Personal information
- Born: February 14, 1963 (age 63) Wausau, Wisconsin, U.S.
- Listed height: 6 ft 6 in (1.98 m)
- Listed weight: 290 lb (132 kg)

Career information
- High school: Wausau East
- College: Wisconsin
- NFL draft: 1985 (4th round, 111th overall pick)

Career history
- Miami Dolphins (1985–1994); New England Patriots (1995–1996); Green Bay Packers (1996–1998); Philadelphia Eagles (1999); Seattle Seahawks (2000)*;
- * Offseason or practice squad member only

Awards and highlights
- Super Bowl champion (XXXI); Third-team All-American (1984); Big Ten Offensive Lineman of the Year (1984); First-team All-Big Ten (1984); Second-team All-Big Ten (1983);

Career NFL statistics
- Games Played: 211
- Games Started: 115
- Fumble recoveries: 4
- Stats at Pro Football Reference

= Jeff Dellenbach =

American football player (born 1963)

Jeffrey Alan Dellenbach (born February 14, 1963) is an American former professional football player who was a center in the National Football League (NFL) for the Miami Dolphins, New England Patriots, Green Bay Packers, and the Philadelphia Eagles. He was a member of the Green Bay Packers when they won Super Bowl XXXI. Dellenbach played college football at the Wisconsin and was selected by the Dolphins in the fourth round of the 1985 NFL draft.

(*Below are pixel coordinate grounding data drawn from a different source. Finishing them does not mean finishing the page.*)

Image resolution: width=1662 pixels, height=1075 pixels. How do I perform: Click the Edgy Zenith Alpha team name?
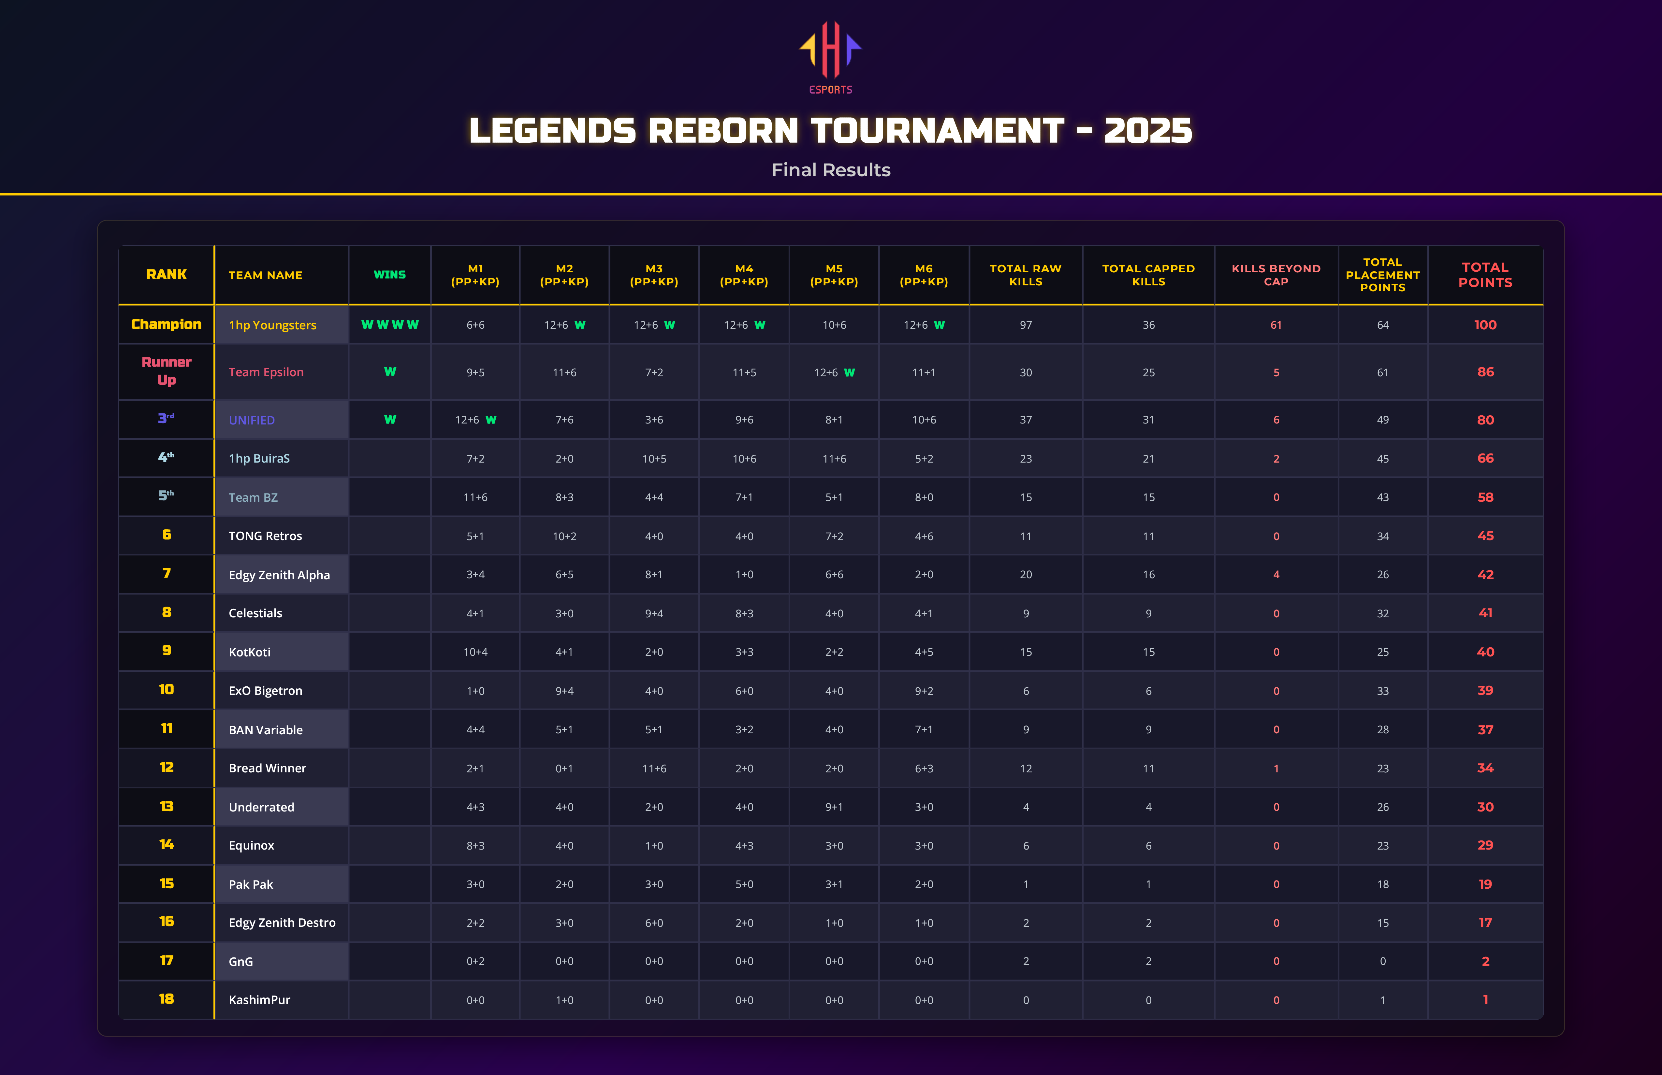[279, 575]
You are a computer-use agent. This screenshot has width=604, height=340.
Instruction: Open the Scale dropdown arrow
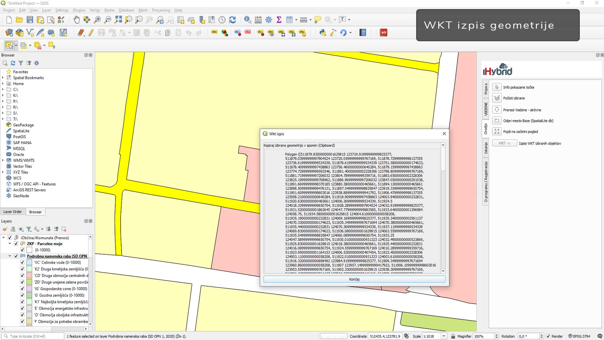(x=444, y=336)
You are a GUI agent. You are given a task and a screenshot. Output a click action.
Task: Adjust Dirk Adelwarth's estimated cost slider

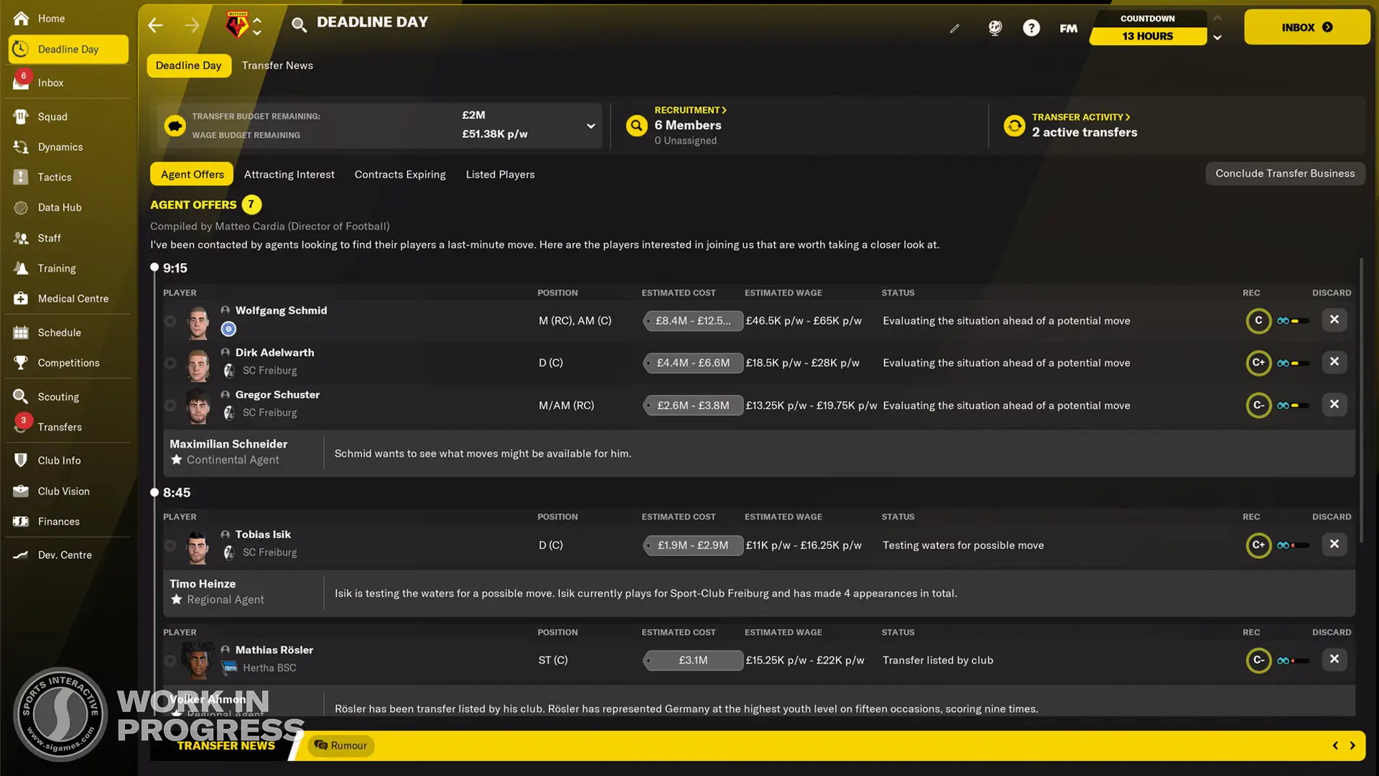692,364
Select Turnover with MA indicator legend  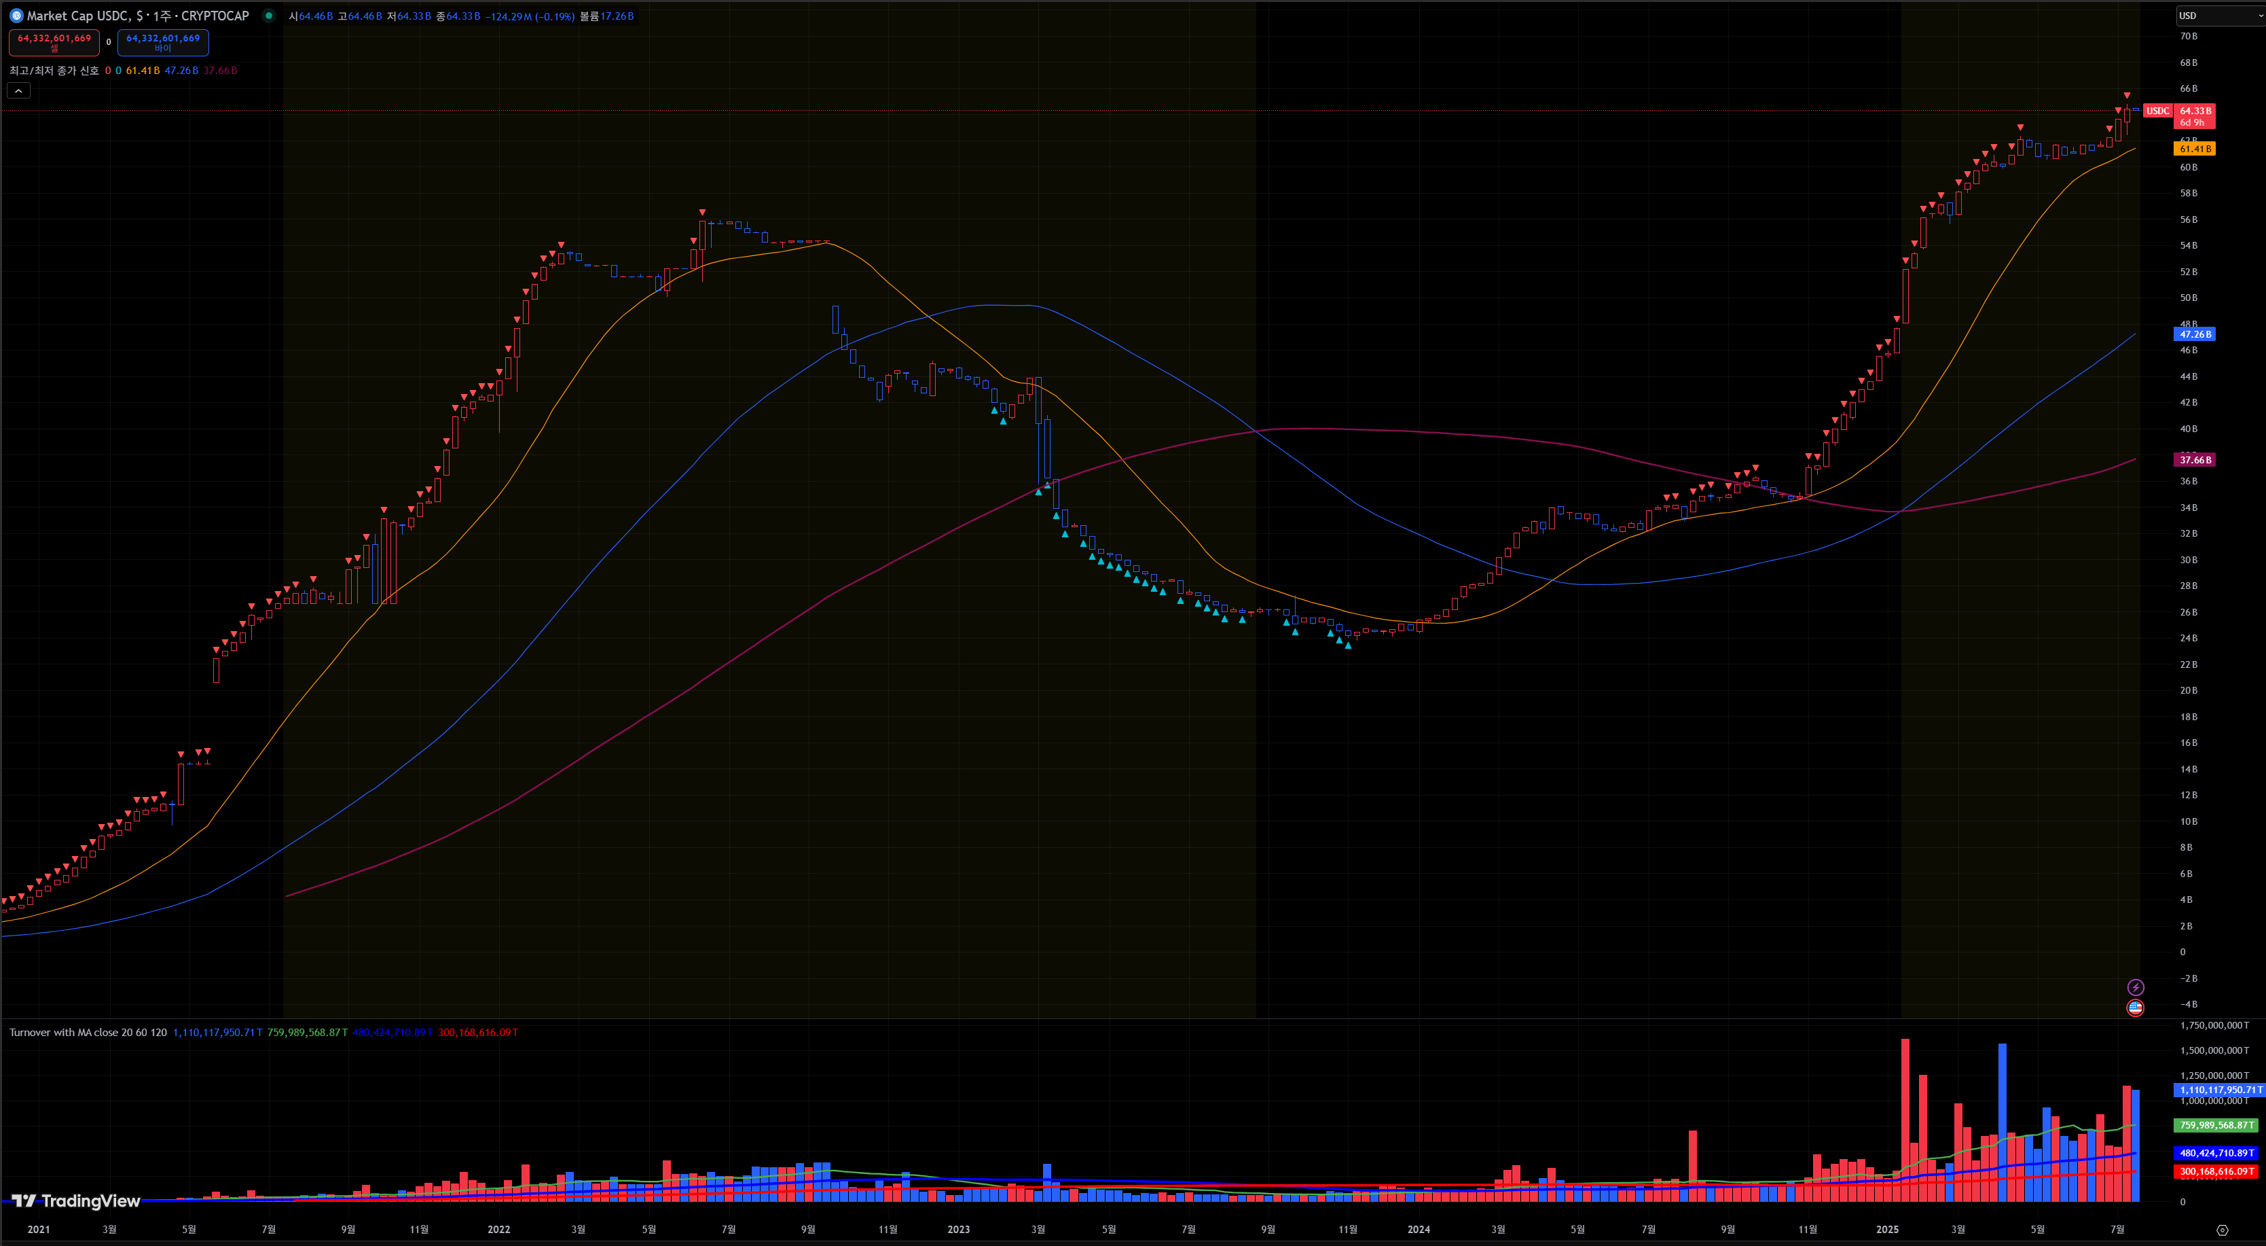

Dellenbach served as the head coach at Boca Raton (Fla.) High School, but resigned in May 2014 after just one season. "I'm pursuing other interests," Dellenbach wrote in a text message. In Dellenbach's only season as head coach, the Bobcats finished with a 4-6 record and missed the playoffs in 2013. Before arriving at Boca Raton, the 51-year-old spent two seasons at Plantation-American Heritage and won two district titles. In three seasons at Coconut Creek-North Broward Prep, Dellenbach posted a 22-11 record. He also served as an assistant offensive line coach for the Dolphins from 2003 to 2005.

In July 2016, Dellenbach was hired as the head football coach at Saint John Paul II Academy. (FL), replacing Willie Snead.